How Is the Operating Period Defined

The short run is the operating period during which the availability of at least one input is fixed. In the long run, the firm has complete flexibility with respect to input use. In the short run, operating decisions are typically constrained by prior capital expenditures. In the long run, no such restrictions exist. For example, a management consulting firm operating out of rented office space might have a short-run period as brief as several weeks, the time remaining on the office lease. A firm in the hazardous waste disposal business with 25- to 30-year leases on disposal sights has significant long-lived assets and faces a lengthy period of operating constraints.

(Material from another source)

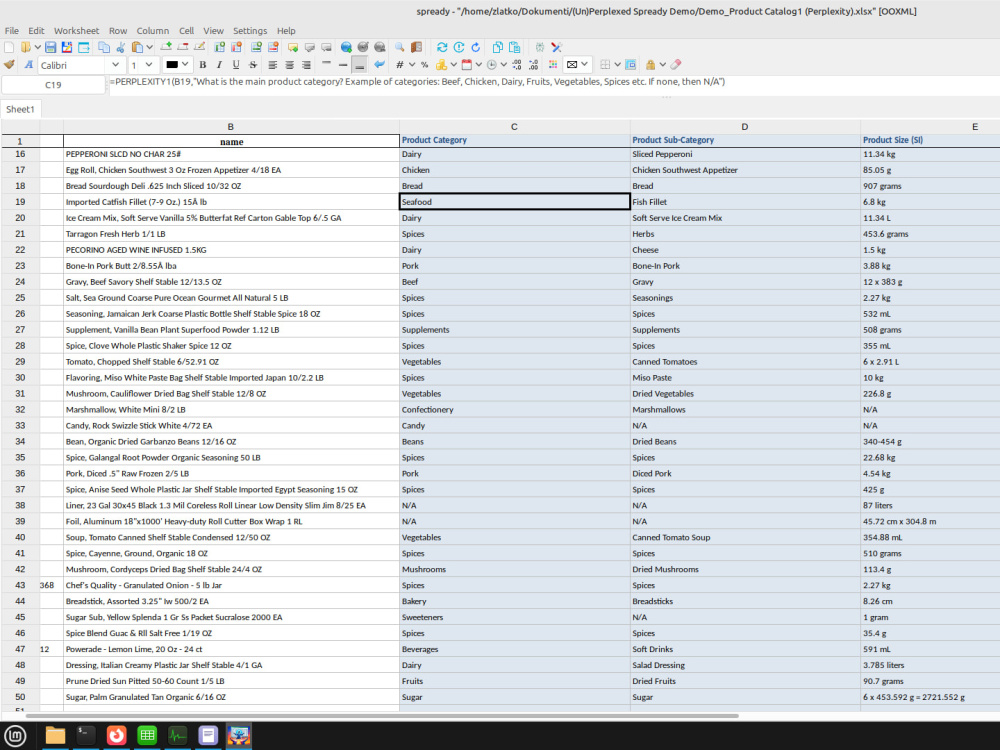Open the Worksheet menu

click(76, 30)
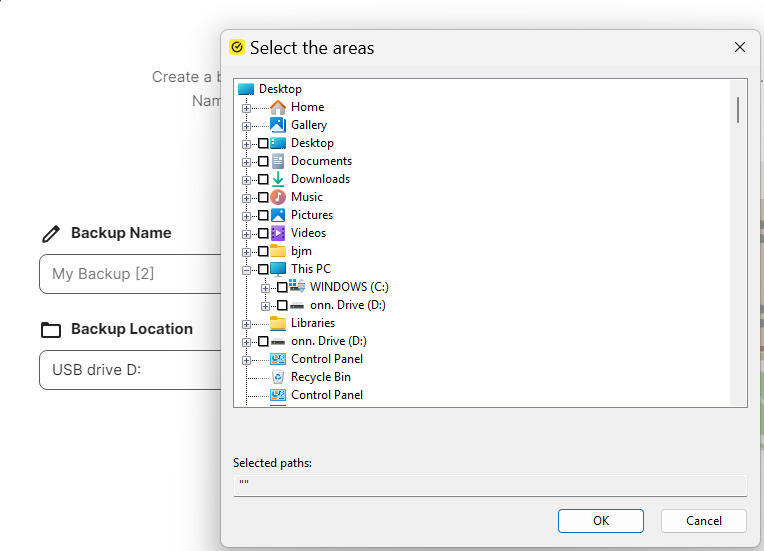The image size is (764, 551).
Task: Select the Videos folder icon
Action: point(278,233)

The economic life of an asset and the degree of specialization affect the time length of operating period constraints. Consider, for example, a health maintenance organization's (HMO) automobile purchase for delivering home-based health care. If the car is a standard model without modification, it represents an unspecialized input factor with a resale value based on the used car market in general. However, if the car has been modified by adding refrigeration equipment for transporting perishable medicines, it becomes a more specialized input with full value only for those who need a vehicle with refrigeration equipment. In this case, the market price of the car might not equal its value in use to the HMO. To the extent that specialized input factors are employed, the short run is lengthened. When only unspecialized factors are used, the short run is condensed.

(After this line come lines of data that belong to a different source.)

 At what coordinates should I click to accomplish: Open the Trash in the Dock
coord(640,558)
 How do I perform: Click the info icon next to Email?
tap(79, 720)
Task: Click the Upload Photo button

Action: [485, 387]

The amount of time required to order, receive, and install new assets also influences the duration of the short run. Many manufacturers face delays of several months when ordering new plant and equipment. Air carriers must place their equipment orders 5 or more years in advance of delivery. Electric utilities frequently require 8 or more years to bring new generating plants on line. For all such firms, the short-run operating period is an extended period of time.

Long-run cost curves are called planning curves; short-run cost curves are called operating curves. In the long run, plant and equipment are variable, so management can plan the most efficient physical plant, given an estimate of the firm's demand function. Once the optimal plant has been determined and the resulting investment in equipment has been made, short-run operating decisions are constrained by these prior decisions.